What is required:
Could you output all of the records below exactly as they appear?

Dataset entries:
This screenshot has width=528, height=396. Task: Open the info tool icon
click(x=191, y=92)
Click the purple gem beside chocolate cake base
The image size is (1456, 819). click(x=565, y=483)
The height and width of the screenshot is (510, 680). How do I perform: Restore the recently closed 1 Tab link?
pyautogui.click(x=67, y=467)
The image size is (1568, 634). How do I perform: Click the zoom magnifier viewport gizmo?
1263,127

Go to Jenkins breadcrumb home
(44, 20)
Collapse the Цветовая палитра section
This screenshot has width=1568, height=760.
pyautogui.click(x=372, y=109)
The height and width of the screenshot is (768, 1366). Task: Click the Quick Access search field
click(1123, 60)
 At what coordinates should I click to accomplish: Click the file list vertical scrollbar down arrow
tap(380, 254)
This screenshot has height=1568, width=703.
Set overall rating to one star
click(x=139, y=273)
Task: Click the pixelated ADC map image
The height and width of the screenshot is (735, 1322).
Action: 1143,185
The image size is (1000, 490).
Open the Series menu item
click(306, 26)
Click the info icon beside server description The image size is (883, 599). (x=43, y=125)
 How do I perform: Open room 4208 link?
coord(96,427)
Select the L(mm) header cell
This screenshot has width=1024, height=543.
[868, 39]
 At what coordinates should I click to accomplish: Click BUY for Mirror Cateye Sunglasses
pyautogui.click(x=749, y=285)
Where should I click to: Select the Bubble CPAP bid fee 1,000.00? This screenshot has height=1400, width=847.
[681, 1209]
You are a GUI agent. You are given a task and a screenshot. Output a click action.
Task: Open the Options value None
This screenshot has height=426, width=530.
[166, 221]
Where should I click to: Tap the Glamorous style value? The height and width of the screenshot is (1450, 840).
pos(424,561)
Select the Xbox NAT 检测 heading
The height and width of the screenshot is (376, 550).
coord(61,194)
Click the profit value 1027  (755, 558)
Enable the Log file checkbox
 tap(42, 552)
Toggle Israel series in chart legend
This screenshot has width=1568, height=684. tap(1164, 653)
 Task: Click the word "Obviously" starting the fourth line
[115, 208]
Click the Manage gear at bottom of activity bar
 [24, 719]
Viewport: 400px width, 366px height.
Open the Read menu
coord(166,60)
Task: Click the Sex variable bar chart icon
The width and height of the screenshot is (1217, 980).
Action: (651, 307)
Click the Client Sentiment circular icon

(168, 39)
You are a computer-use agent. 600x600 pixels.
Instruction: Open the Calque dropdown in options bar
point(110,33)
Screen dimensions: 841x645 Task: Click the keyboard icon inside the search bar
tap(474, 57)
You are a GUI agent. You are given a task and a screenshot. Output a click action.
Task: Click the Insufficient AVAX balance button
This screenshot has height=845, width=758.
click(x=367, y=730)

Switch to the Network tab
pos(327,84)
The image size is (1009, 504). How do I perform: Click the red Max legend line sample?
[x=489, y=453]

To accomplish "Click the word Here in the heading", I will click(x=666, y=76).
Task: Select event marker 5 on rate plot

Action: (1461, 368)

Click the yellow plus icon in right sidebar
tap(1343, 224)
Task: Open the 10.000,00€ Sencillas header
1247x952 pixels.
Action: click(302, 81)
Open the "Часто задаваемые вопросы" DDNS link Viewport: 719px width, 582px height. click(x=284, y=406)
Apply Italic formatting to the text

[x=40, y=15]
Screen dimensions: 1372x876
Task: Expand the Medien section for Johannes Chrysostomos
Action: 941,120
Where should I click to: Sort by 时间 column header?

Finished exercise:
This screenshot has width=528, height=396. Task: Open the info tool icon
click(x=191, y=92)
Click the purple gem beside chocolate cake base
The image size is (1456, 819). click(x=565, y=483)
The height and width of the screenshot is (510, 680). How do I perform: Restore the recently closed 1 Tab link?
pyautogui.click(x=67, y=467)
The image size is (1568, 634). How do I perform: Click the zoom magnifier viewport gizmo?
1263,127

Go to Jenkins breadcrumb home
(44, 20)
Collapse the Цветовая палитра section
This screenshot has width=1568, height=760.
pyautogui.click(x=372, y=109)
The height and width of the screenshot is (768, 1366). Task: Click the Quick Access search field
click(1123, 60)
 At what coordinates should I click to accomplish: Click the file list vertical scrollbar down arrow
tap(380, 254)
This screenshot has height=1568, width=703.
Set overall rating to one star
click(x=139, y=273)
Task: Click the pixelated ADC map image
The height and width of the screenshot is (735, 1322).
Action: 1143,185
The image size is (1000, 490).
Open the Series menu item
click(306, 26)
Click the info icon beside server description The image size is (883, 599). (x=43, y=125)
 How do I perform: Open room 4208 link?
coord(96,427)
Select the L(mm) header cell
This screenshot has width=1024, height=543.
[868, 39]
 At what coordinates should I click to accomplish: Click BUY for Mirror Cateye Sunglasses
pyautogui.click(x=749, y=285)
Where should I click to: Select the Bubble CPAP bid fee 1,000.00? This screenshot has height=1400, width=847.
[681, 1209]
You are a GUI agent. You are given a task and a screenshot. Output a click action.
Task: Open the Options value None
This screenshot has height=426, width=530.
[166, 221]
Where should I click to: Tap the Glamorous style value? The height and width of the screenshot is (1450, 840).
pos(424,561)
Select the Xbox NAT 检测 heading
The height and width of the screenshot is (376, 550).
coord(61,194)
Click the profit value 1027  (755, 558)
Enable the Log file checkbox
 tap(42, 552)
Toggle Israel series in chart legend
This screenshot has width=1568, height=684. tap(1164, 653)
 Task: Click the word "Obviously" starting the fourth line
[115, 208]
Click the Manage gear at bottom of activity bar
 [24, 719]
Viewport: 400px width, 366px height.
Open the Read menu
coord(166,60)
Task: Click the Sex variable bar chart icon
The width and height of the screenshot is (1217, 980).
Action: (651, 307)
Click the Client Sentiment circular icon

(168, 39)
You are a computer-use agent. 600x600 pixels.
Instruction: Open the Calque dropdown in options bar
point(110,33)
Screen dimensions: 841x645 Task: Click the keyboard icon inside the search bar
tap(474, 57)
You are a GUI agent. You are given a task and a screenshot. Output a click action.
Task: Click the Insufficient AVAX balance button
This screenshot has height=845, width=758.
click(x=367, y=730)

Switch to the Network tab
pos(327,84)
The image size is (1009, 504). How do I perform: Click the red Max legend line sample?
[x=489, y=453]

To accomplish "Click the word Here in the heading", I will click(x=666, y=76).
Task: Select event marker 5 on rate plot

Action: (1461, 368)

Click the yellow plus icon in right sidebar
tap(1343, 224)
Task: Open the 10.000,00€ Sencillas header
1247x952 pixels.
Action: click(302, 81)
Open the "Часто задаваемые вопросы" DDNS link Viewport: 719px width, 582px height. click(x=284, y=406)
Apply Italic formatting to the text

[x=40, y=15]
Screen dimensions: 1372x876
Task: Expand the Medien section for Johannes Chrysostomos
Action: 941,120
Where should I click to: Sort by 时间 column header?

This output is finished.